There is a “concentration of pure talents” in Mount Gretna, said John Weaver, president of the Pennsylvania Chautaqua Foundation. “You have a really, really intelligent group of people who are determined to learn for life that drag in the same place.”

Just some of the events of this summer: a reconstruction of Rachel Carson during nature week. The playwrights discussing their work. Dancers giving flamenco lessons. The annual artistic show which is so popular, outside the owners, go up shuttle buses from a field at miles away. And for two hours to the end of August, the international makes music on the day of your porch.

Imbued with American history

Mount Gretna was founded along a rail line built in the 1880s by Robert Coleman, the great-grandson of an Irish immigrant who provided ammunition to the continental army during the American revolution and became an iron magnate, known as the first millionaire in Pennsylvania.

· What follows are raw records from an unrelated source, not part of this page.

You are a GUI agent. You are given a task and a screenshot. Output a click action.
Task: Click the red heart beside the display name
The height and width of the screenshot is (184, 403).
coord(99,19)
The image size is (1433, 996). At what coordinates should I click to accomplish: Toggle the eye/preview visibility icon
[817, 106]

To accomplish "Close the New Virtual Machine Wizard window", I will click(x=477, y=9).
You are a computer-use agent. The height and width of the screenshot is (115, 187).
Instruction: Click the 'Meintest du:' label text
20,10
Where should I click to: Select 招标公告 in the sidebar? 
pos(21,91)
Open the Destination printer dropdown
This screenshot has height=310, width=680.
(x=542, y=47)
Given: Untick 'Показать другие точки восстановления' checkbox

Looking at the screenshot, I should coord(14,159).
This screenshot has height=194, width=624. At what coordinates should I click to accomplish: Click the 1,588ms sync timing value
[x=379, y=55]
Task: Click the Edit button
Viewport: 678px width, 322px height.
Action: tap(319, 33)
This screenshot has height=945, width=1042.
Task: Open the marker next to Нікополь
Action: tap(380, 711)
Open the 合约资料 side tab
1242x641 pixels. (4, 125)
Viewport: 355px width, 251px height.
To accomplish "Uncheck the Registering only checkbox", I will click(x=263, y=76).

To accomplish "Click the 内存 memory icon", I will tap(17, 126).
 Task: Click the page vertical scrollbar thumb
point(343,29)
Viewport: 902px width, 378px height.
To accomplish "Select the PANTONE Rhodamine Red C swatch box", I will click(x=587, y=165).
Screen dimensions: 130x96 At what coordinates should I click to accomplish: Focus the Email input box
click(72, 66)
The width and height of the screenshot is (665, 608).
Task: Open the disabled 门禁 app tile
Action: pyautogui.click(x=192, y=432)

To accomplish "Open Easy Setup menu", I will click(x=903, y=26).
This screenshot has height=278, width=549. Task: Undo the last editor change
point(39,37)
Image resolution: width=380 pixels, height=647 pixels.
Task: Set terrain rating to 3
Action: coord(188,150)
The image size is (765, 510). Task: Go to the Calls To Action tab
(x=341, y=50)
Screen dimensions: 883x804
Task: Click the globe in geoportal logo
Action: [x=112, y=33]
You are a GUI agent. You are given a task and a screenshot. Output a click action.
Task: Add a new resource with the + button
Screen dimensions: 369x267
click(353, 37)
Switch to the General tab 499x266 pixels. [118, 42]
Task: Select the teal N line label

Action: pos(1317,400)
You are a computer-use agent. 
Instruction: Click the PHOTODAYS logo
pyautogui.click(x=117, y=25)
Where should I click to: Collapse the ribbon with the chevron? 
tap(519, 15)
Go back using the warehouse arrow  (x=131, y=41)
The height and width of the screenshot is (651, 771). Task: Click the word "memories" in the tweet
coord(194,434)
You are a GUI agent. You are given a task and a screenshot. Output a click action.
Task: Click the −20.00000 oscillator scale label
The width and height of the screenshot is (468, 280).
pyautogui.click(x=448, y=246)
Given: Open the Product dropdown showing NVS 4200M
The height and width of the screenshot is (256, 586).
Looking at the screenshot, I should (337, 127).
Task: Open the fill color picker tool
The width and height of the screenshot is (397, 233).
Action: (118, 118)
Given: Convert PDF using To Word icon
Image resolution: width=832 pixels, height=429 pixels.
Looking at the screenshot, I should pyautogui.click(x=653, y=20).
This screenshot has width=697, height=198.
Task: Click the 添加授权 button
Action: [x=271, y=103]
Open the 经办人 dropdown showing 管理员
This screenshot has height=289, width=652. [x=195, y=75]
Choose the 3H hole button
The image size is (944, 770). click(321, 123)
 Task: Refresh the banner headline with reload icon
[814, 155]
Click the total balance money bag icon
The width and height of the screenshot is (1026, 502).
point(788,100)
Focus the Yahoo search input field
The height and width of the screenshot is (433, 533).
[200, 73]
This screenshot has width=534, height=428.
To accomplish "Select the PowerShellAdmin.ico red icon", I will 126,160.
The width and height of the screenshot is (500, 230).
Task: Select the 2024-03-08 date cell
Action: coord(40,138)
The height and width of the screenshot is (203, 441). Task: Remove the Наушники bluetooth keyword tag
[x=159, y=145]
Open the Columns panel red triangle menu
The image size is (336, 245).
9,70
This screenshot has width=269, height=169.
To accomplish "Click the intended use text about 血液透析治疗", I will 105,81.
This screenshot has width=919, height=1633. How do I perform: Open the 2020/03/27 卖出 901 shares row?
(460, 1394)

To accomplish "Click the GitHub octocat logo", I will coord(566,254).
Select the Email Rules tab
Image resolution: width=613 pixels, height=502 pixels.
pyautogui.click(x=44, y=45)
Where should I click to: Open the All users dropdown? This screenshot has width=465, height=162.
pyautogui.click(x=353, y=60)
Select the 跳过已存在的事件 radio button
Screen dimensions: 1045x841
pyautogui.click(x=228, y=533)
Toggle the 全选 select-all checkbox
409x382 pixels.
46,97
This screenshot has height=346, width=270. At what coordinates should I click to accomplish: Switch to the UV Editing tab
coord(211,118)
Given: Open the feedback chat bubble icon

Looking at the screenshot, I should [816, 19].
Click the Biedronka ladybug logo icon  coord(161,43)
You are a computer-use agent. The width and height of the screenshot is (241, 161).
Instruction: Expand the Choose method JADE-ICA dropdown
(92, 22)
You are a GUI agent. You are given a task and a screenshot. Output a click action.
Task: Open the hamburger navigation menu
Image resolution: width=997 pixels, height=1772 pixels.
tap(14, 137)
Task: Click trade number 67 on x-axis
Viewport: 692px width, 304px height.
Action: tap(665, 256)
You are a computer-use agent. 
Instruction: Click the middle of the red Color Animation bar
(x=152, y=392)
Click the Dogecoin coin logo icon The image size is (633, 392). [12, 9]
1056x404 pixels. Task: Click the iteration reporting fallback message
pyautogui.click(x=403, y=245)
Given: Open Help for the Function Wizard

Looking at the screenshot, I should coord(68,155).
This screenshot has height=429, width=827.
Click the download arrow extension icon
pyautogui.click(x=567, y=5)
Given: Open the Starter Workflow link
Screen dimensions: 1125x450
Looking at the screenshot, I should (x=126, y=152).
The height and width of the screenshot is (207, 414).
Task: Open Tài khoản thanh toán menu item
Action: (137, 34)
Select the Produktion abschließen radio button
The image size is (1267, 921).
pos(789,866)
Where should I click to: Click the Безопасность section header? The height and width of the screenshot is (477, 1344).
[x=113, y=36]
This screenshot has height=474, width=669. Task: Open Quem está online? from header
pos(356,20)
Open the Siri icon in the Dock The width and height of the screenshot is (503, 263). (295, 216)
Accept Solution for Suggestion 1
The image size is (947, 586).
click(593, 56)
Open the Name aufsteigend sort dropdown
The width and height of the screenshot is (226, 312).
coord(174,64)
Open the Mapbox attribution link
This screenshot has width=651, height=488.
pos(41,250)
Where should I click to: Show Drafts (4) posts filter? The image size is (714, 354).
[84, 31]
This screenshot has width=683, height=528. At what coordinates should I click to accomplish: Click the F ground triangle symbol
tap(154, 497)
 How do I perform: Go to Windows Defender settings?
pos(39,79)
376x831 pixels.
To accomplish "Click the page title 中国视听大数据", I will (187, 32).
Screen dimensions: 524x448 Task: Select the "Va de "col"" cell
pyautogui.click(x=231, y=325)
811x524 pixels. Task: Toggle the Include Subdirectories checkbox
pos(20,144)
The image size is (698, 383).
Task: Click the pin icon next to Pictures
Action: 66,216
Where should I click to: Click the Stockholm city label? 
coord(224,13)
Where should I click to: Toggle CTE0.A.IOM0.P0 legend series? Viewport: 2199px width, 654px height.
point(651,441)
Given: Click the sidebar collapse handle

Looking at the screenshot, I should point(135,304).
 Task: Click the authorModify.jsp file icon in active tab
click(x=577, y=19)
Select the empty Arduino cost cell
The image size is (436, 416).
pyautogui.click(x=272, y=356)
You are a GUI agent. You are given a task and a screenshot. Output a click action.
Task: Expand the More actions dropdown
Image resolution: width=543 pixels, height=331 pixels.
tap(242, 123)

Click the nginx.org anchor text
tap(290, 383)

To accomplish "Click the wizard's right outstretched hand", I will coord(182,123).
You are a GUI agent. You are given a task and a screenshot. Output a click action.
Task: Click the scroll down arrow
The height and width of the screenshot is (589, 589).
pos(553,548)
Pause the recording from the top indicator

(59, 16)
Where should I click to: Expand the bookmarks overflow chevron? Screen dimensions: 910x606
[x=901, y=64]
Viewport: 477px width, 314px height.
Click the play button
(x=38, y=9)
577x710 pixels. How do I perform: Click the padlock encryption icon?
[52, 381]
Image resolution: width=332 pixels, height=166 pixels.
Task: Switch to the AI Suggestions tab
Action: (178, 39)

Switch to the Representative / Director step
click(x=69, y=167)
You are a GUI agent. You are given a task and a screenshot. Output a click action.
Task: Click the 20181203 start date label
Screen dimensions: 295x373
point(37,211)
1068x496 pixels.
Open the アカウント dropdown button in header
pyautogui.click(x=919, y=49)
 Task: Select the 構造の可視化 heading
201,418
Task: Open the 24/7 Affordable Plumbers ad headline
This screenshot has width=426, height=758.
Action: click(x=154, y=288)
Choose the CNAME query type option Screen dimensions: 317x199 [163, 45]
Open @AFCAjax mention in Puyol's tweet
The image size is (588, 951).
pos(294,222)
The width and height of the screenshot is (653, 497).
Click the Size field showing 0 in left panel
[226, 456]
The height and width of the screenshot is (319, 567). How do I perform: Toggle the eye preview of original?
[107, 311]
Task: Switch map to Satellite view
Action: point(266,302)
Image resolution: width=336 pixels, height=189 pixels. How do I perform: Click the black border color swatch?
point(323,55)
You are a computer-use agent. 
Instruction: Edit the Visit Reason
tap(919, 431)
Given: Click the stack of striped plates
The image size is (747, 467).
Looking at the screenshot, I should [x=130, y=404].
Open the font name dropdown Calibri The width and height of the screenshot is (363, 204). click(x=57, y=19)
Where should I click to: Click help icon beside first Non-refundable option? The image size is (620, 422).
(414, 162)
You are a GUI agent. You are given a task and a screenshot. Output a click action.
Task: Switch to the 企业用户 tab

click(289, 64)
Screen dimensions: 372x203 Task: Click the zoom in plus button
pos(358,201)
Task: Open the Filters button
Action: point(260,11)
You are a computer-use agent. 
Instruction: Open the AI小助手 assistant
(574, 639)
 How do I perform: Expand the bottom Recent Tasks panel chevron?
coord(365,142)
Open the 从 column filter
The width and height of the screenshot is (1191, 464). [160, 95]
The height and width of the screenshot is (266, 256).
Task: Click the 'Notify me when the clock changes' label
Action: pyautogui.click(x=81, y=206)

Coleman directed the construction of a picnic field along his new train line and distributed plots. One went to a group inspired by the chauta “mother” in New York. In 1892, lots were set up and the work began on the buildings and public chalets of Pennsylvania Chaattaqua.

It was an immediate success, according to the complete history of Jack Bitner in 2012 by Mount Gretna. The courses that followed during the inaugural season included biblical studies, botany, zoology and music. A department of pedagogy organized conferences on history, art, languages, literature, psychology and mathematics.

About 8,800 people attended. They would be at home in Mount Gretna today.